General lessons from all of these trials should be taken into account in setting a goal. For example, a patient with chronic open angle glaucoma with a pretreatment pressure of 50 will have developed damage already unless picked up very quickly. However, that does not mean that he can tolerate a pressure of 25 (a 50% reduction). Similarly, a patient who developed progressive damage at a pressure of 18 may have considerable risk of progression at a pressure of 16.

Despite recent breakthroughs in our knowledge of risk of progression, we still are making educated guesses. At all but the highest pressures, not all patients will progress. Some patients may have non-pressure dependent optic neuropathies that are beyond our current understanding and treatment capabilities. Around half of patients with normal tension glaucoma will not progress even without treatment5. All interventions, from adding a prostaglandin to putting in a third Baerveldt implant, have their own risk-benefit ratios.

In a prior symposium (Clinical controversies: target pressures – what are they; 45th Annual Symposium of the New Orleans Academy of Ophthalmology; 1998), Dr. Palmberg states that an epiphany came when he was reviewing 20-year-old charts on glaucoma patients. He noticed that patients with pressures in the high teens often progressed, though this was not picked up at the time. In reality, it was the prior glaucoma doctor’s blind faith in his target pressure (likely 21 for all patients at that time, and clearly inadequately precise) that gave him a false sense of security. The crime was that on careful review of visual fields, this progression was apparent. So not reaching a target pressure is first and foremost a signal that we need to scrutinize the clinical picture. Then we can carefully consider what the next step in the treatment would be and estimate a risk-benefit ratio.

So when do we decide to “take the plunge” and go to the operating room? For most patients who have “borderline” pressures with reasonable reductions on treatment, increased vigilance is the rule. If a patient is going to progress at a somewhat reduced pressure, it will likely be at a slow rate. Motivated, intelligent patients who push us to tell them their target pressure should be made to understand this. Visual fields can be performed as much as twice yearly in a patient who sits in a grey area. Progression can be diagnosed before the patient suffers a functional decline. The risk-benefit profile of further IOP-reducing maneuvers varies for each patient and over time. Thanks to recent clinical trials, an increased awareness of the potential dangers of even “high normal” pressures has come about. Still, in a patient with a chronic, treated illness which may be progressing slowly, if at all, we should clearly establish and confirm progression whenever possible before submitting them to additional risk. In an end-stage patient, prior records can sometimes be obtained to establish the recent course of the disease. If not, a spot judgement can be made guided by patient factors, helped by our knowledge of clinical trials.

References:

1 Heijl A, Leske MC, Bengtsson B, Hyman L, Bengtsson B, Hussein M; Early Manifest Glaucoma Trial Group. Reduction of intraocular pressure and glaucoma progression: results from the Early Manifest Glaucoma Trial. Arch Ophthalmol. 2002 Oct;120(10):1268-79.

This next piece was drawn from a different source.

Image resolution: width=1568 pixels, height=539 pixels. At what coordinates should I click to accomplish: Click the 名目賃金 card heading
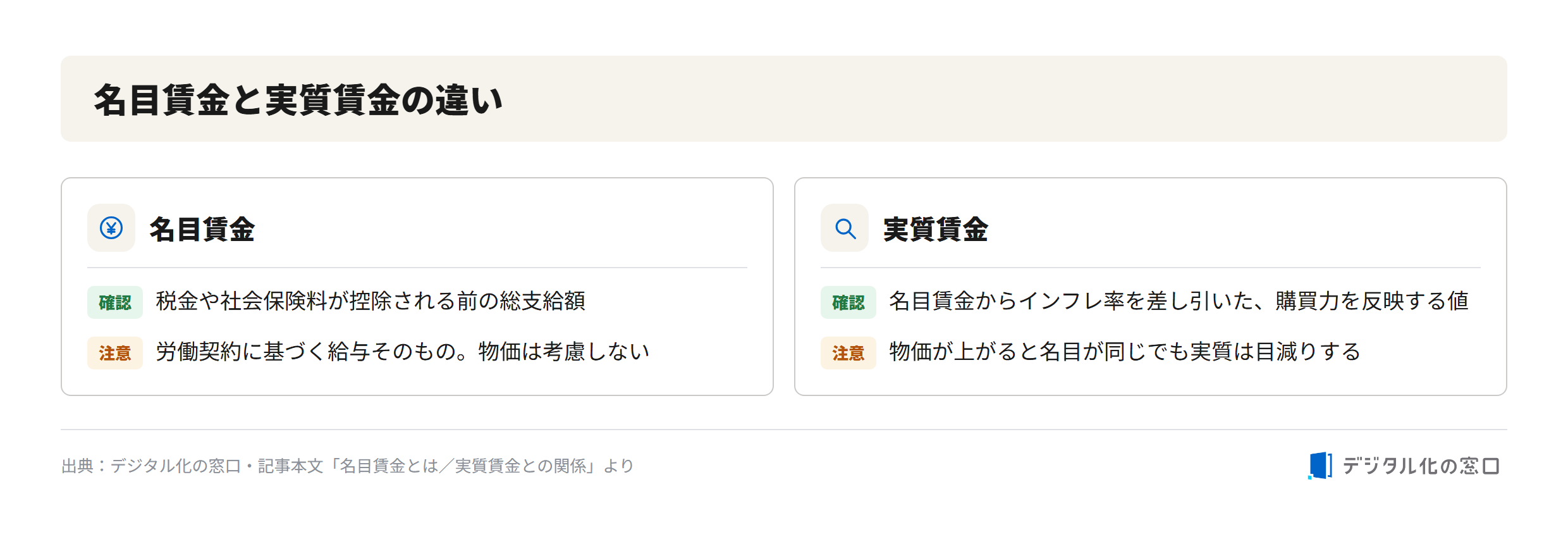[202, 229]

2 Lichter PR, Musch DC, Gillespie BW, Guire KE, Janz NK, Wren PA, Mills RP; CIGTS Study Group. Interim clinical outcomes in the Collaborative Initial Glaucoma Treatment Study comparing initial treatment randomized to medications or surgery. Ophthalmology. 2001 Nov;108(11):1943-53.

3 The Advanced Glaucoma Intervention Study (AGIS): 7. The relationship between control of intraocular pressure and visual field deterioration. The AGIS Investigators. Am J Ophthalmol. 2000 Oct;130(4):429-40.

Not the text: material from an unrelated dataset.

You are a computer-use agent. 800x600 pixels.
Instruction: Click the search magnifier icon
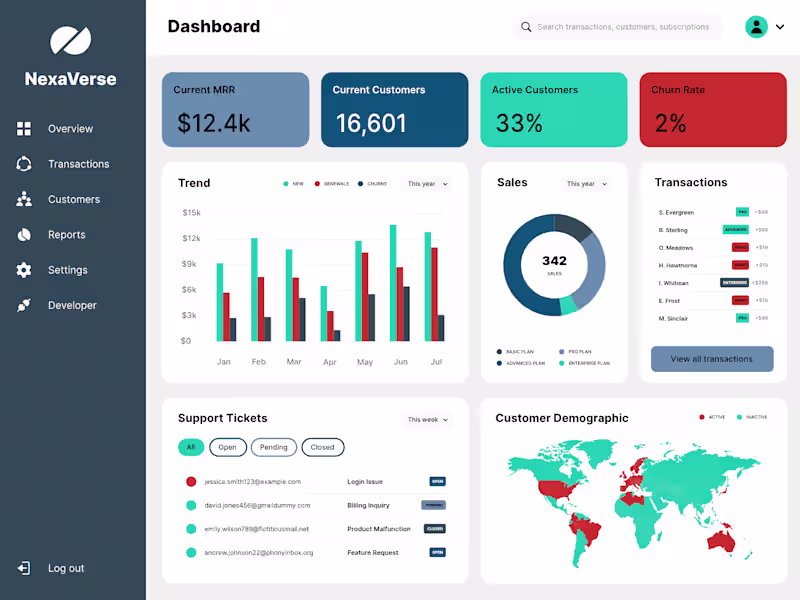[526, 27]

4 Gordon MO, Beiser JA, Brandt JD, Heuer DK, Higginbotham EJ, Johnson CA,Keltner JL, Miller JP, Parrish RK 2nd, Wilson MR, Kass MA. The Ocular Hypertension Treatment Study: baseline factors that predict the onset of primary open-angle glaucoma. Arch Ophthalmol. 2002 Jun;120(6):714-20.

5 Drance S, Anderson DR, Schulzer M; Collaborative Normal-Tension Glaucoma Study Group. Risk factors for progression of visual field abnormalities in normal-tension glaucoma. Am J Ophthalmol. 2001 Jun;131(6):699-708.